Sanatruq II (Hatran Aramaic: 𐣮𐣭𐣨𐣣𐣥𐣲 snṭrwq) was the last king of Hatra (an ancient city in nowadays Iraq), ruling from about AD 205 to 240/41. He was the son of king Abdsamiya and is attested by nine inscriptions discovered at Hatra. Only two of these inscription bear year datings, both are hard to read.(perhaps 231 and 237/38) 
Sanatruq II appears in Syrian sources as Sanatru and in Arab sources as Daizian and Satirun. One of his inscriptions was found on a statue showing him standing. His wife was perhaps Abbu.
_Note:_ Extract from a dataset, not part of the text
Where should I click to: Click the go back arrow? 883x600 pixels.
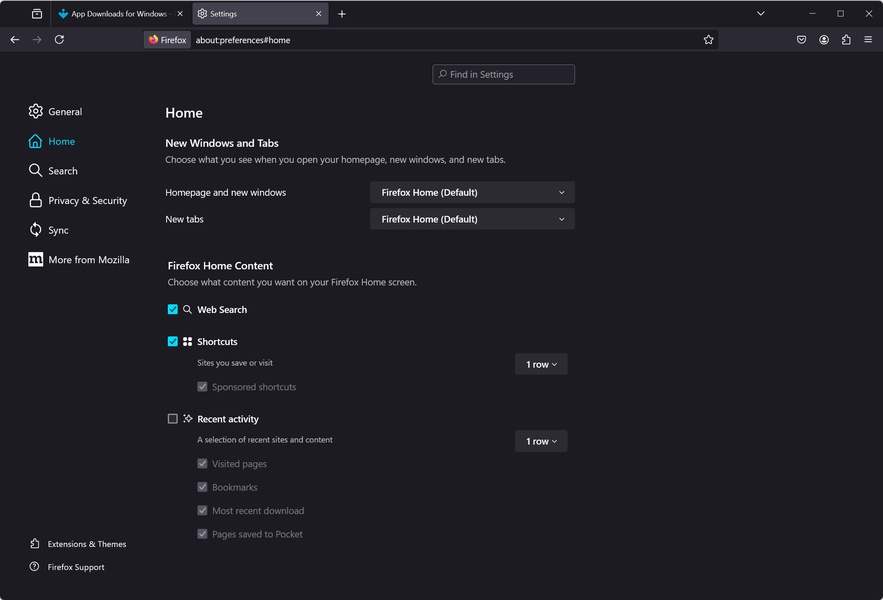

There are two sons known. Abdsamiya was named after his grandfather. He was his heir. Another son, Mana is attested in year 235 and seems to have had Arabia of Wal under his control. This is a region southeast of Edessa. From the latter evidence it seems that Sanatruq II expanded his territory. The daughter Duspari is known from a statue, dated to year 549 (= AD 238). A second statue belongs to her daughter Samay.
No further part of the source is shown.